But he is dead: all that he can have is just that I should be faithful to him. And it is not only that he put it in his will, but I gave him my promise that I would do it. How could I break my promise to one that is dead, that trusted in me? Oh, no, no! It will kill me if you are angry; but even then, even then, I must do what I promised to papa."

The tears had risen to her eyes as she spoke: they filled her eyelids full, till she saw her husband only through two blinding seas: then they fell slowly one after another upon her dress: her face was raised to him, her features all moving with the earnestness of her plea. The anguish of the struggle against her heart, and desire to please him, was such that Lucy felt what it was to be faithful till death. As for Sir Tom, it was impossible for such a man to remain unmoved by emotion so great. But it had never occurred to him as possible that Lucy could resist his will, or, indeed, stand for a moment against his injunction; he had believed that he had only to say to her, "You must not do it,"

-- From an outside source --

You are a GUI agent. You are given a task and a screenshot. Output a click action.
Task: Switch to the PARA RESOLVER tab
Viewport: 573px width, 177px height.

and that she would have cried, but given way. He felt himself utterly defeated, silenced, put out of consideration. He did nothing but stare and gasp at her in his consternation; and, more still, he was betrayed.

Her gentleness had deceived him and made him a fool; his pride was touched, he who was supposed to have no pride. He stood silent for a time, and then he burst out with a sort of roar of astonished and angry dismay.

"Lucy, do you mean to tell me that you will disobey me?" he cried.

CHAPTER XIII.

AN IDLE MORNING.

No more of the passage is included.